Innovation And  Technology Influence Retail Pricing

Adoption of Price Optimization Software. Information management and supply
chain management helped by technological advances have driven retailers’ costs
down. In the 1990s, supply chain tools helped improve efficiencies in the flow of
goods, but did not always ensure that retailers had the right merchandise in the
right stores at the right price and at the right time. Retailers traditionally relied on
rules-based pricing decisions, such as a percentage markup or seasonal pricing
(see also chapter by Simon, Gathen, Daus in this book). More recently, retailers
have embraced optimization methods, such as retail merchandise optimization,
price optimization, retail revenue management. Price optimization software predicts
demand for individual products based on historical price and sales data,
competitive pricing, local demographics, inventory, and promotional data .

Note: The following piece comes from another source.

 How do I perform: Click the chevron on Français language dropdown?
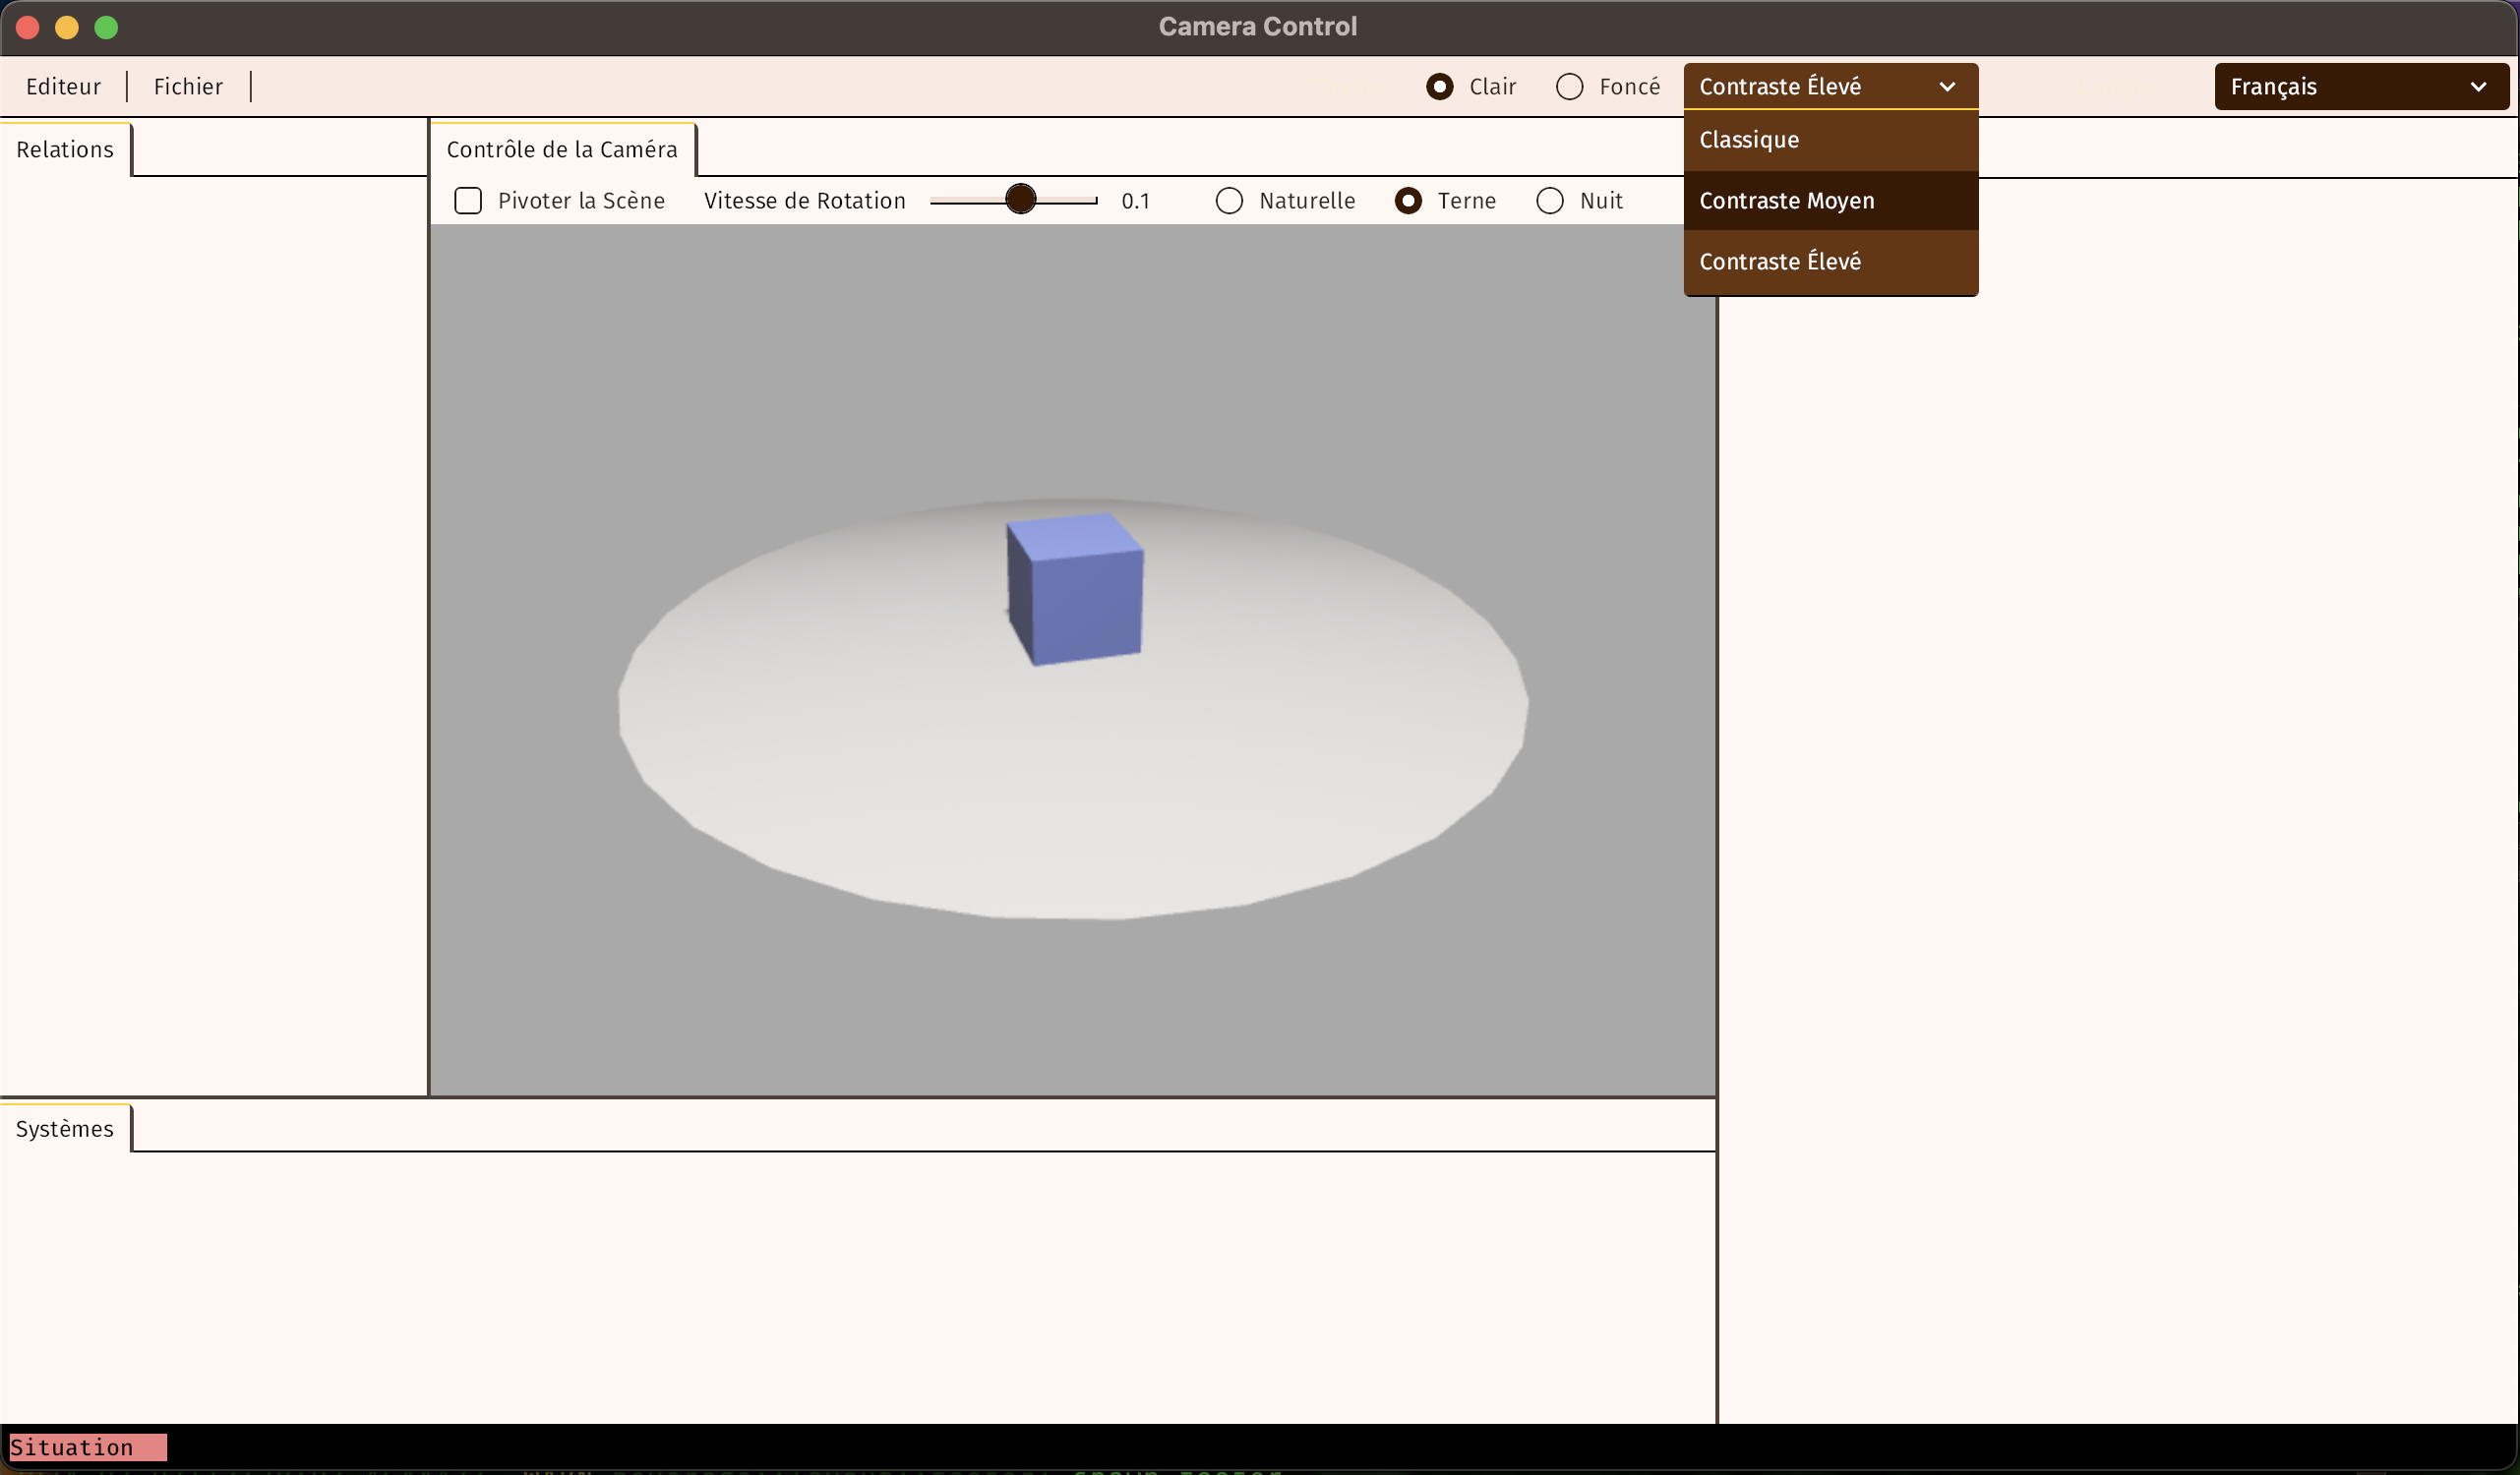pos(2477,87)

Today, retailers are challenging traditional “rules” of pricing with prices generated
from statistical modeling and data mining. The use of price optimization
software has increased gross margin dollars on markdown items for many retailers.
Price-optimization software can also help retailers manage nonnegotiated
prices on seasonal items, recommending when prices should be reduced and when
products should be sold at full price.
Pricing Implications for Different Retail Formats and Stores. The shift toward dataand
technology-driven pricing approaches, as opposed to approaches based on “experience”
or “hunches” has been a cultural change for many retailers. Retailers may
feel they are losing control when prices are set by computer software. Some retailers
are still relying on a blended centralized, rules-based pricing strategy. One argument
against price optimization is the potential negative effect on market share. Many
retailers fear that the differences in prices across items within a product line (i.e.,
flavors) may confuse the consumers and possibly drive down sales.